- DAFTAR TUGAS -
• A. Menurut teks bacaan tentang rumah Uda Eko yang tertimbun batu, apa pekerjaan sehari-hari Uda Eko?
• B. Tuliskan lanjutan teks bacaan tentang rumah Uda Eko yang tertimbun batu, mulai setelah kalimat terakhirnya.

- TEKS BACAAN -
====

Jakarta (ANTARA) - Seorang pria datang dari kejauhan, menerobos keramaian dengan mengendarai sepeda motor bersespan kayu. Putaran roda kendaraan yang berpacu meninggalkan hembusan debu bagi setiap orang di belakangnya.
Sespan adalah sepeda motor dengan gandengan samping (beroda satu) untuk penumpang.
Setelah sekitar 500 meter melintasi jalan menurun yang berpasir, pria tersebut memarkir kan kendaraan modifikasi seadanya itu tepat di depan onggokan batu-batu besar.
Warga setempat memanggilnya dengan nama sapaan Uda Eko. Sehari-hari bekerja sebagai buruh jasa angkutan barang dan belum lama ini resmi menjadi seorang ayah.
Dengan tangan menenteng karung, pria berkulit sawo matang ini bergegas menapaki batu-batu berdiameter 2-3 meter itu yang ternyata telah menutupi rumahnya.
Tatapan matanya tajam dan tak menghiraukan orang yang sibuk berlalu lalang seraya tangan menggenggam gawai untuk merekam kondisi rumah yang hancur seolah-olah sebuah latar film perang dunia ke-2.
Di rumah kontrakan yang masih dipenuhi oleh lumpur dan tanah itu pula, Eko memungut sisa-sisa pakaian milik istri dan anaknya yang baru berusia 20 bulan.
Terus saja ia bekerja, memasukkan satu per satu kaos bermotif bunga matahari, kain terusan, daster dan boneka beruang merah muda itu ke dalam karung.

====

- BAGIAN KUMPULAN DATA -

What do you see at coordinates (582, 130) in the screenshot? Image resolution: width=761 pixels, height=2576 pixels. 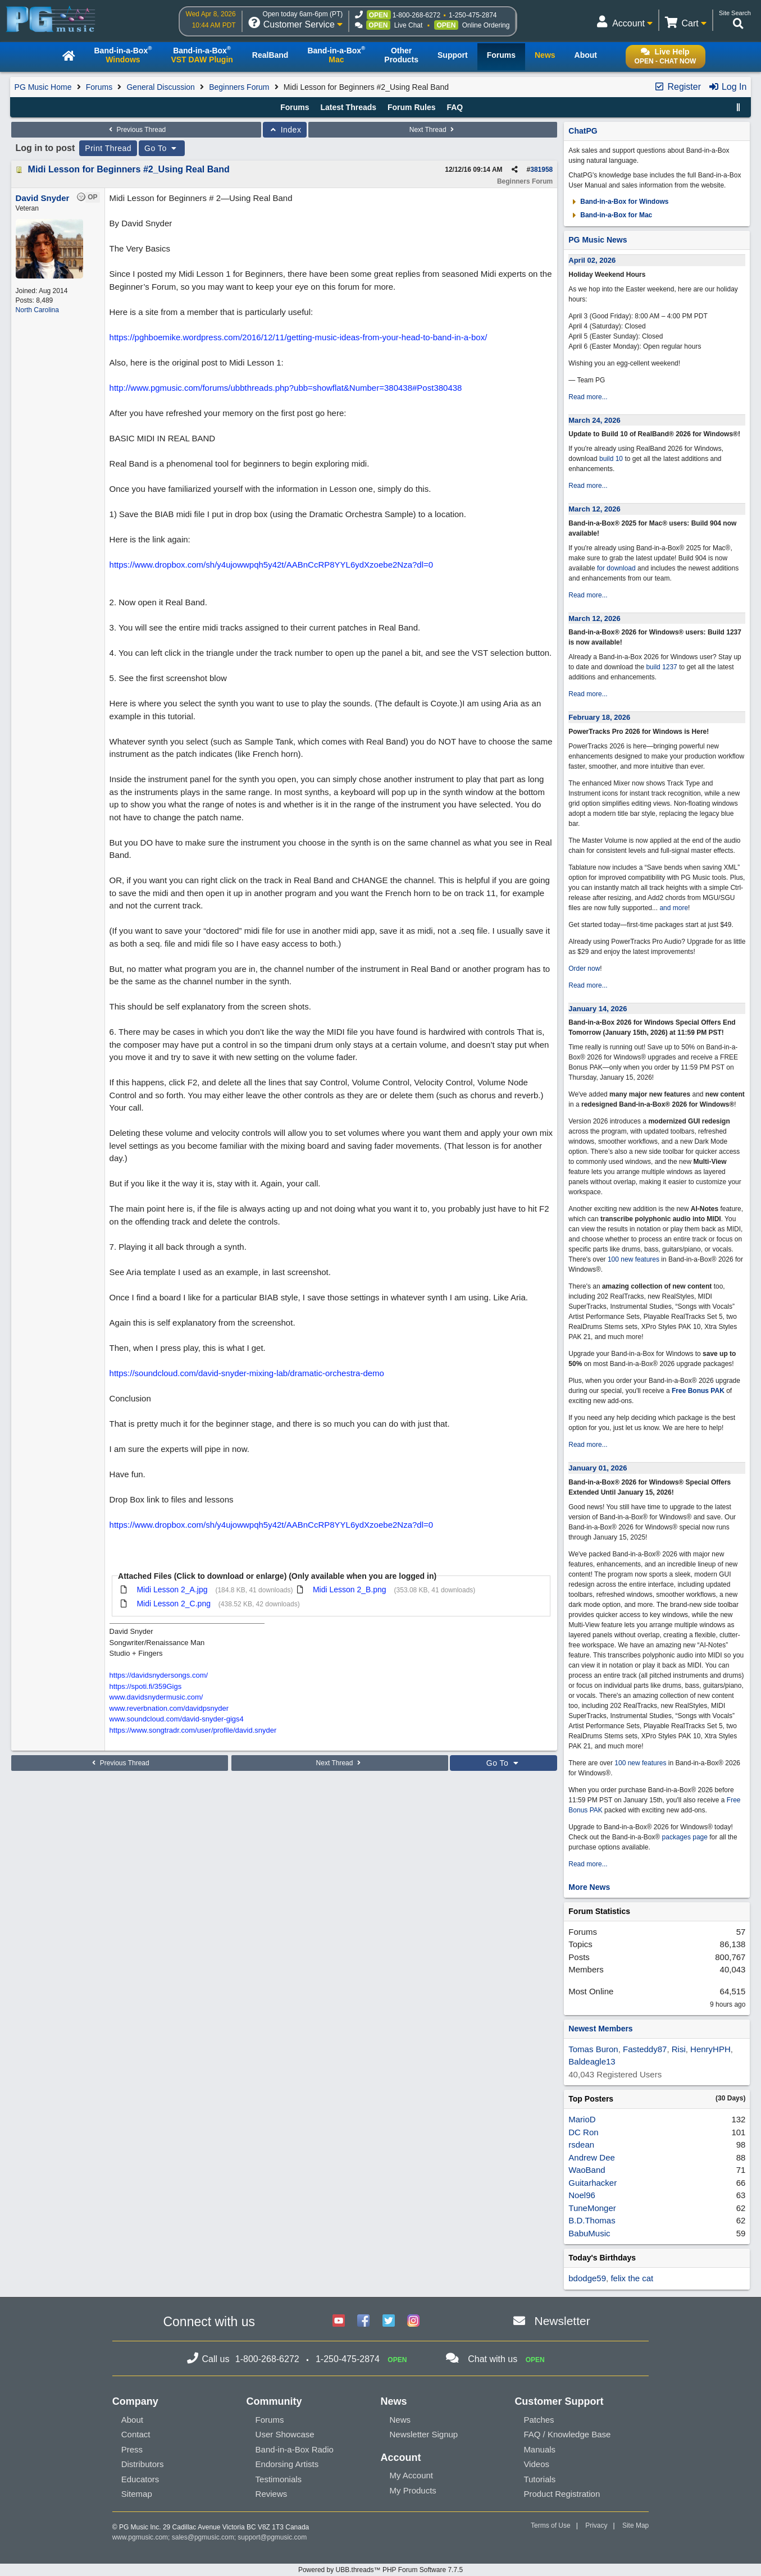 I see `ChatPG` at bounding box center [582, 130].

====

- JAWABAN PER TUGAS -
• A. Ia bekerja sebagai buruh jasa angkutan barang.

• B.
Namun dibalik sikap dingin dari pria berusia 27 tahun ini tersimpan suasana sendu. Betapa tidak, bibirnya bergetar saat mengatakan pakaian itu harus segera diantarkan sore itu juga ke posko pengungsian di mana Meli dan Syifa -- nama istri dan anaknya -- berlindung dan tak memiliki pakaian ganti sejak lima hari yang lalu.
Eko MHD Effendi, adalah salah satu warga Desa Bukik Batabuah, Kecamatan Canduang, Kabupaten Agam, Sumatera Barat yang menjadi korban bencana banjir lahar dingin Gunung Marapi, Sabtu, 11 Mei 2024.
Menjaga keselamatan keluarga, tentu menjadi kewajiban bersama. Begitu pula bagi Eko. Malam itu, tepat pukul 22.30 WIB tangisan anak dan rasa curiga dengan hujan yang tak henti mengguyur sedari siang telah meneguhkan hatinya untuk keluar dari rumah.
Hanya bermodal senter tanpa payung dan sandal, ia pun berlari melihat langsung aliran sungai yang berada di seberang depan rumahnya.
Air Sungai Batabuah yang biasanya jernih, hingga terkadang bagian dasar bisa tembus pandang, malam itu berubah menjadi sangat keruh keabu-abuan, tingginya pun hingga nyaris melampaui badan Jembatan Surau Kasiak tempatnya berdiri.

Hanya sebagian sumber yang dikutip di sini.